I love the idea that even before her first encounter with solid food, her taste buds had already begun telling her that she is part of a city filled with the cuisines of many nations, a household that supports local farmers, and a Filipino family with an abiding love of pork and fermented shrimp paste.

We can’t expect the value of breast-feeding to just trickle down to mothers in the trenches, pumping away in cramped offices and broom closets, working multiple jobs, forking over significant portions of income to day care, and, yes, tired and close to the breaking point, cursing their own desire to continue feeding their children their milk. We have to make an effort to reach all mothers, not just those actively seeking support and information.

7. A Certain Kind of Mammal (Meaghan O’Connell, April 2018, Longreads)

In this excerpt from her book And Now We Have Everything, Meaghan O’Connell describes the all-consuming activity of nursing her son.

I had tried the breast pump a few times, recreationally, but not yet so as to explicitly buy time away with my own milk. The pump looked just like I’d imagined, like something you’d use to masturbate a farm animal.
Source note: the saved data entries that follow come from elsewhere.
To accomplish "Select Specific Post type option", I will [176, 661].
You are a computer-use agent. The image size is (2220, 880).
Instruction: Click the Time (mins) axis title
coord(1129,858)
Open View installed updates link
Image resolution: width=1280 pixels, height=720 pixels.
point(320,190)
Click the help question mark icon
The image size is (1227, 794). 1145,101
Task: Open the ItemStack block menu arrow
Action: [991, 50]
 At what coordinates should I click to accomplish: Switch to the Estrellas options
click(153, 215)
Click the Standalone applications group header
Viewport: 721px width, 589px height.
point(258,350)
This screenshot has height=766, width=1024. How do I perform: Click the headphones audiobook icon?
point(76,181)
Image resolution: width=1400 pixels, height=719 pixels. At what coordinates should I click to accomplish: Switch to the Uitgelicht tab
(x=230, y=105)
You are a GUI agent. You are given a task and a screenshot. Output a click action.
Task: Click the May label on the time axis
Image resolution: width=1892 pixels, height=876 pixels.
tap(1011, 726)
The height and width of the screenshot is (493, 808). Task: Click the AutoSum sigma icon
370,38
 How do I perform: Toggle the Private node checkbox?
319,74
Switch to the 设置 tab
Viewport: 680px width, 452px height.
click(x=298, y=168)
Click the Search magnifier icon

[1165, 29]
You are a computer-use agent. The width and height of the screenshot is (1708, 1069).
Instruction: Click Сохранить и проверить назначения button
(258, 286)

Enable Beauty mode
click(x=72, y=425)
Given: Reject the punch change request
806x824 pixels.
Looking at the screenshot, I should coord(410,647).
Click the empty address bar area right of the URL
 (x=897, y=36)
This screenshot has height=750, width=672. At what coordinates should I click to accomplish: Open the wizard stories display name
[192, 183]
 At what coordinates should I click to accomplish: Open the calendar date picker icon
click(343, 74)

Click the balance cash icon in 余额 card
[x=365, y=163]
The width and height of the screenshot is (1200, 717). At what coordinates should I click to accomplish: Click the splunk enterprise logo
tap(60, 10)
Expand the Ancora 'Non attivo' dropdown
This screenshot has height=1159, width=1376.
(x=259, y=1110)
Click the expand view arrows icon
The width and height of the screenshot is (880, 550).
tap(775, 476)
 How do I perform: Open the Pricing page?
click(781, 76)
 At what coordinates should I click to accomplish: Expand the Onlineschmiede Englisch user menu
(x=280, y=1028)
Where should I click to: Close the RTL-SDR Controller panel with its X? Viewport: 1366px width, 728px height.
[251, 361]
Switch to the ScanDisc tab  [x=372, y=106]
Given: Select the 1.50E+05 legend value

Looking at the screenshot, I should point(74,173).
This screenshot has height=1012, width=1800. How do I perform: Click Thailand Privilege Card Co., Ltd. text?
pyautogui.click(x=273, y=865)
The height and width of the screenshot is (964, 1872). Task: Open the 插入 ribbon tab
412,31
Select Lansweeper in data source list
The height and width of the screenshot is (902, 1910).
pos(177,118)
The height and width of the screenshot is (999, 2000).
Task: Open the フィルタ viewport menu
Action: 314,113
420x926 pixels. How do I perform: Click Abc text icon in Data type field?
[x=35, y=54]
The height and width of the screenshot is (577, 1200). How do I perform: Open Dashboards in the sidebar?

The bulk of the machine was a little yellow box the size of a toaster oven that gasped and sighed with a rhythmic, mechanical sucking noise that was initially disturbing, like it was trying to tell me something but couldn’t quite find the language. There were two snaking rubber tubes that ran from the box to the air-horn-looking boob funnels and from there into baby bottles that collected the milk. The horns were where the magic happened, where your tits went. Sucked into the machine, my nipples looked like long, pink taffy, stretched and then milked.

The first time I saw milk stream out of my body and into this contraption, I felt woozy and then oddly turned on. It’s not often in life we gain a brand-new secretion.